Alkalizers Live Longer!
You have probably long known that an alkaline diet high in fruits, vegetables, nuts, pulses, and seeds is good for you. Now a large scientific Swedish study has confirmed the obvious.
In this large study more than 71,000 older men and women were observed for a period of 13 years. Their fruit and vegetable intake was correlated with the likelihood of death. The researchers found:
- Those who never consumed fruits or vegetables lived three years less and had a 53% higher mortality rate than those who consumed five servings of fruits and vegetables a day.
- Those who never consumed fruit lived 19 months shorter than those who ate one fruit per day.

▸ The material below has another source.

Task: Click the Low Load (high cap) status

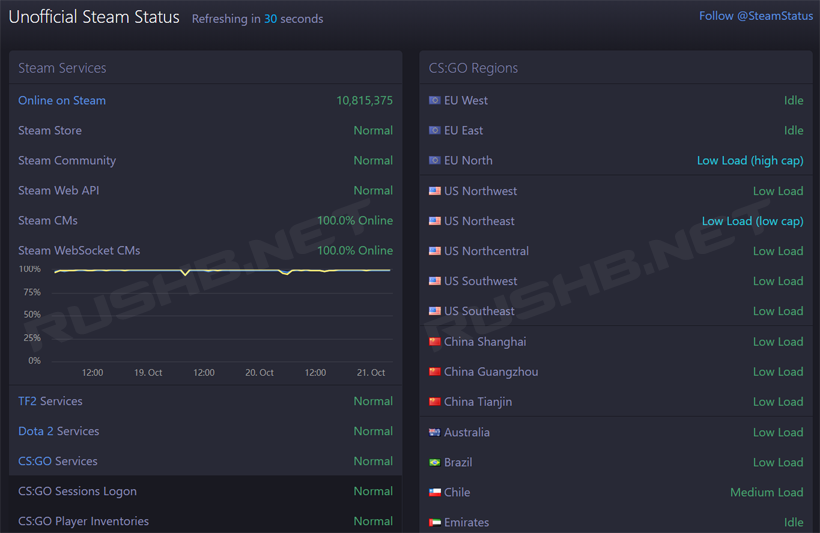Action: 750,160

- Those who never consumed vegetables lived 32 months less than those who ate 3 servings of vegetables each day.
- Those who consumed 5 servings of fruits and vegetables lived 3 years longer.
- Benefits of eating fruit were observed at just one fruit a day.
- Benefits of vegetable consumption were observed at 3 servings per day.
So, if it is one of your goals to live longer (not just 3 years, but 10 or 15 years longer) here are a few Alkaline for Life® tips:
- Happily ingest 2 cups of veggies for lunch and 2 for dinner (in the winter you will find hot and cooked veggies most warming and easy to digest).
- Blended "green drinks" offer those on the go a quick way to get their servings of vegetables (you can add hot water to warm the drink if you like). Here's a link to a low-fruit green drink recipe with video.
- Have a handful of pumpkin seeds as a mid-afternoon snack—they are highly alkalizing. Toasted sesame seeds are especially tasty too.
- Expand your personal alkaline recipe data bank by trying one new recipe each week. We post new recipes in our N.E.A.T. Recipe Forum regularly or you can pick your own new favorite from our Amazing Acid Alkaline Cookbook.
Bellavia, A., S. C. Larsson, M. Bottai, A. Wolk, and N. Orsini. 2013. Fruit and vegetable consumption and all-cause mortality: a dose-response analysis. American Journal of Clinical Nutrition 98:454–459.